• **Interface element listing**:

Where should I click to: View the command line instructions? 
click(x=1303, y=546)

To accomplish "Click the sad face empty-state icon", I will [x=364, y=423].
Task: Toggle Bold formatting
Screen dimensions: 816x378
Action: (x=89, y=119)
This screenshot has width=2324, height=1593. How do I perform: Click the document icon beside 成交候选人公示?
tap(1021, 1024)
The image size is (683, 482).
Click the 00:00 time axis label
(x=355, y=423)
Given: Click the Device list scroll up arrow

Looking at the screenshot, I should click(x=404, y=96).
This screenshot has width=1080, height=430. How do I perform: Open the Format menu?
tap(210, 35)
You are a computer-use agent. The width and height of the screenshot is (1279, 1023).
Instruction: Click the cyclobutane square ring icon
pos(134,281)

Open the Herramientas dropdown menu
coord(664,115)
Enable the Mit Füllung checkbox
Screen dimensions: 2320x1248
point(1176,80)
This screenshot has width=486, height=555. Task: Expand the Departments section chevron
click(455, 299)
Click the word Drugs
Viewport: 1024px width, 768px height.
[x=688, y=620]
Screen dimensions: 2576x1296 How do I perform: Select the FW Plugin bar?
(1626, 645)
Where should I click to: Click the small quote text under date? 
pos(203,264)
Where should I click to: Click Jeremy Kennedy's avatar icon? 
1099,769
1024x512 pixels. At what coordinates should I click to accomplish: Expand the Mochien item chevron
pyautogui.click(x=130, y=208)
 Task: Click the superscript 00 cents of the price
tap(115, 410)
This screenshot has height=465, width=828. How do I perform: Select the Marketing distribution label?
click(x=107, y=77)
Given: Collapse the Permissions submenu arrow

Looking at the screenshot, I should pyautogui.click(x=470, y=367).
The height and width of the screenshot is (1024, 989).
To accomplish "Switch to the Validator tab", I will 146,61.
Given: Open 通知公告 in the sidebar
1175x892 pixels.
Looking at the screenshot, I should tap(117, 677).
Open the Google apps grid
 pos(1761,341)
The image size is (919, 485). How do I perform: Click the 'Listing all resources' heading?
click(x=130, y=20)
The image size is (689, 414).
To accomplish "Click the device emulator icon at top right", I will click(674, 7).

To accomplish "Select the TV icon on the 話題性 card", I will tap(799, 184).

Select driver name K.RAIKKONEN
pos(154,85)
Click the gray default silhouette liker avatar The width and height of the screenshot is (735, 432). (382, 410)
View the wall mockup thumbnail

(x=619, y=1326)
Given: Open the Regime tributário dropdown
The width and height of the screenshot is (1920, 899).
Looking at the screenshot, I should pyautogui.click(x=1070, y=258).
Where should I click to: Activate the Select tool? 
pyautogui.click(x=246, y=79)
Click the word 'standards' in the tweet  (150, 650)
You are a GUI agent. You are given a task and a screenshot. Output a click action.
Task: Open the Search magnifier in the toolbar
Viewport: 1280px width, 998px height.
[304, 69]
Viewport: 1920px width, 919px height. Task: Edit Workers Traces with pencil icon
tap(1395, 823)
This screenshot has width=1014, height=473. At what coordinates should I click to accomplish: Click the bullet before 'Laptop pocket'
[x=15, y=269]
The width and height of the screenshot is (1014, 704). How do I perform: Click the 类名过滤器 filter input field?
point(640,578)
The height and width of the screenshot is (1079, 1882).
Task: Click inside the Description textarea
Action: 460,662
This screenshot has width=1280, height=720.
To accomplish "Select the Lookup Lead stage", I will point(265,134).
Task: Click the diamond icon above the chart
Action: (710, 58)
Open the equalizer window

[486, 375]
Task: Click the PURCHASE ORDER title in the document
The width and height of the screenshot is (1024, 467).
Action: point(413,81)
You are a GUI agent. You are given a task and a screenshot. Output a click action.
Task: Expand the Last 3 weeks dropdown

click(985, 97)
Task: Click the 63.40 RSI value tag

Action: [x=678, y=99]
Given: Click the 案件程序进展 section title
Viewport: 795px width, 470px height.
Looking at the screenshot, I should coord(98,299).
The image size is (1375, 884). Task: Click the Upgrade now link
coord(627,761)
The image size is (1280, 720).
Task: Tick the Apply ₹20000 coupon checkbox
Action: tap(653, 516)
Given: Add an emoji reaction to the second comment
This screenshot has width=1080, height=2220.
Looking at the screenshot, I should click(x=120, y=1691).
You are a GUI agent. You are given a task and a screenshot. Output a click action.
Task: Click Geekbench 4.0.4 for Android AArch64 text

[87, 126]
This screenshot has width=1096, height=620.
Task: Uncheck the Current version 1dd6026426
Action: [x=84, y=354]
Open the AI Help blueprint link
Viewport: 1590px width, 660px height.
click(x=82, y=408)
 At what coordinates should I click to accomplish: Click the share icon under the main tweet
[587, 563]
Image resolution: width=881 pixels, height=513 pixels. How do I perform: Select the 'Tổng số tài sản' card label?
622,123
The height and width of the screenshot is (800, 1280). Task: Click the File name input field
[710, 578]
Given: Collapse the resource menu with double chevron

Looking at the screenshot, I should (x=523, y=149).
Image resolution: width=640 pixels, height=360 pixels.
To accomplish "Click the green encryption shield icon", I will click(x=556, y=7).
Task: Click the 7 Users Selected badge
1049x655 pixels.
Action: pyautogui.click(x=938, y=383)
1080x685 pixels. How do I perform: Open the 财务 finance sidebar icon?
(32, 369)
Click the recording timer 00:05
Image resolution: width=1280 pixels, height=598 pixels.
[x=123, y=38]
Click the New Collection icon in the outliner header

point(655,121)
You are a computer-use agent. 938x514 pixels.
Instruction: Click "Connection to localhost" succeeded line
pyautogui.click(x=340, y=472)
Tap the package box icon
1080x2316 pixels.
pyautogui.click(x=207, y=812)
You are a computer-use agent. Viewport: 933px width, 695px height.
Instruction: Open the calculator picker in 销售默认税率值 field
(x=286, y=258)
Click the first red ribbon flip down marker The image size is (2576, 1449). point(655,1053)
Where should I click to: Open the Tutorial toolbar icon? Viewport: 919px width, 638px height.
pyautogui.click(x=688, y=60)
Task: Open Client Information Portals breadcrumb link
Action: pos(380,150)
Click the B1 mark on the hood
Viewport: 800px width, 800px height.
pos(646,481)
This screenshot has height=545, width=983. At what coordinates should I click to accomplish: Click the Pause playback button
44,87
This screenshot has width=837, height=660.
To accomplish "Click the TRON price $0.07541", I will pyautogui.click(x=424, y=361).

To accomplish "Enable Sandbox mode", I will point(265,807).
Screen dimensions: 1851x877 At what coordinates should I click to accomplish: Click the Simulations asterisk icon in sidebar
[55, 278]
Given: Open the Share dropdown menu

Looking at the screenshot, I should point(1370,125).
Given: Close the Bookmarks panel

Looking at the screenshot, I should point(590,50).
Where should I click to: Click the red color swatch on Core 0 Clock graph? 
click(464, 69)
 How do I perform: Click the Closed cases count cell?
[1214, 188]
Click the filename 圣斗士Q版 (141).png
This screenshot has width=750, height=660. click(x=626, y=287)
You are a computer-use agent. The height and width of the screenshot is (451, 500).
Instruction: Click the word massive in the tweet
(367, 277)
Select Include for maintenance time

• **What you need to do**: How many lines of the listing above contain the string "field"? Give only the number.

• **Solution for this exercise**: 3